***** Task data
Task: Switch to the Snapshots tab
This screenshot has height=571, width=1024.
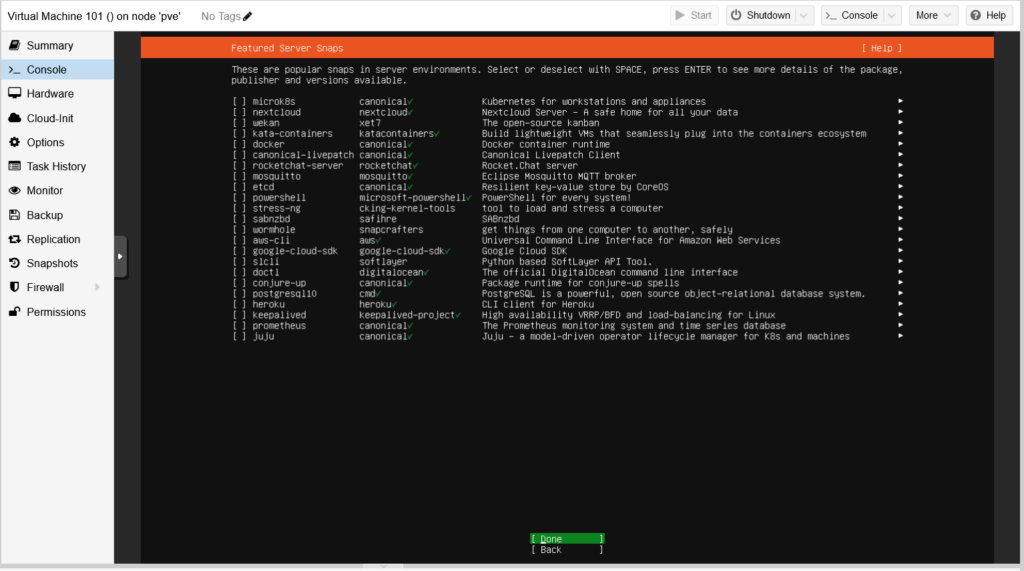Action: tap(52, 264)
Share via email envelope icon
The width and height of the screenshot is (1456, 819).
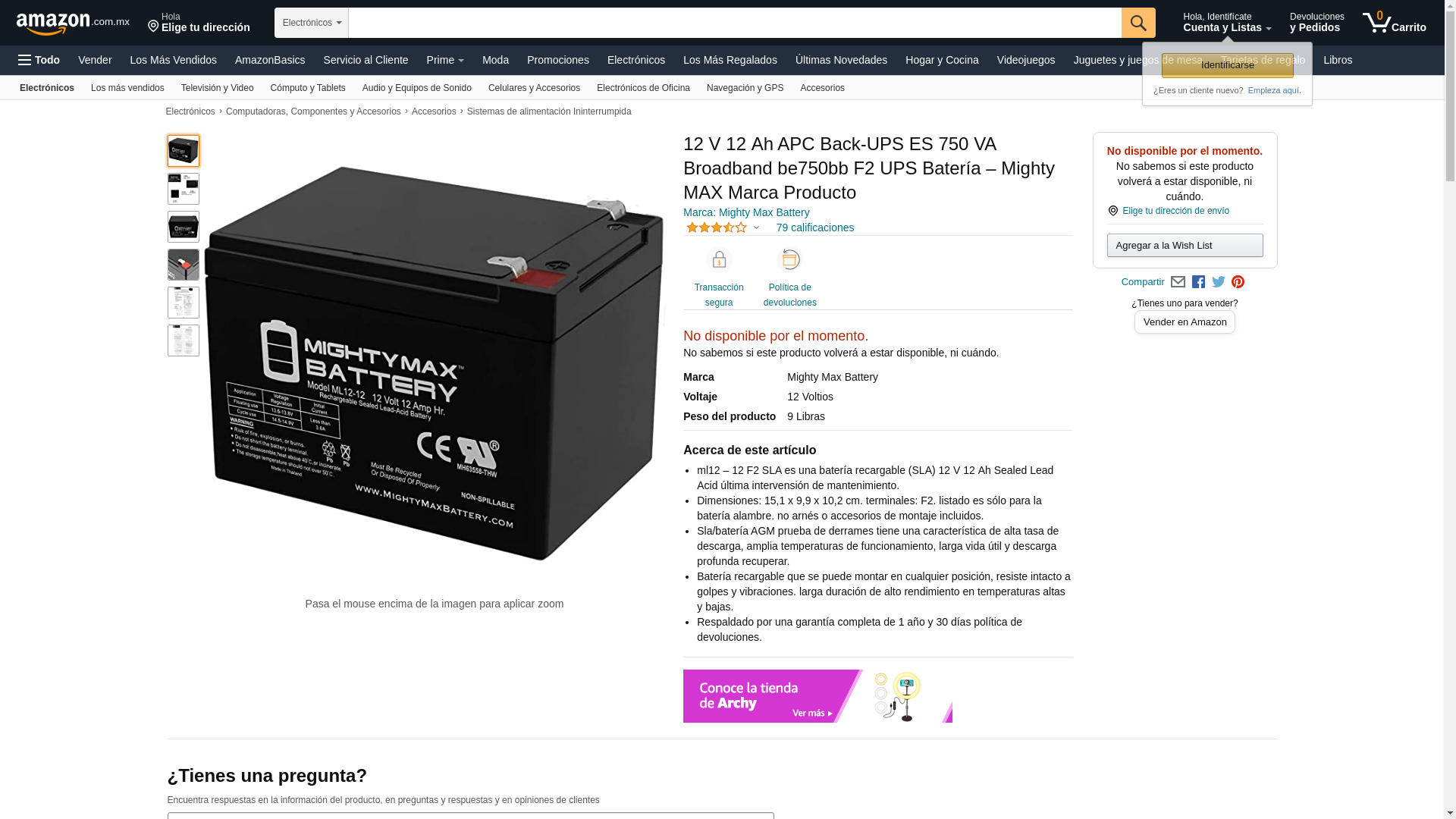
**********
Task. The response should consist of the entries above, given again exactly and free of pictures.

Answer area.
Task: Switch to the Snapshots tab
This screenshot has height=571, width=1024.
Action: tap(52, 264)
Share via email envelope icon
The width and height of the screenshot is (1456, 819).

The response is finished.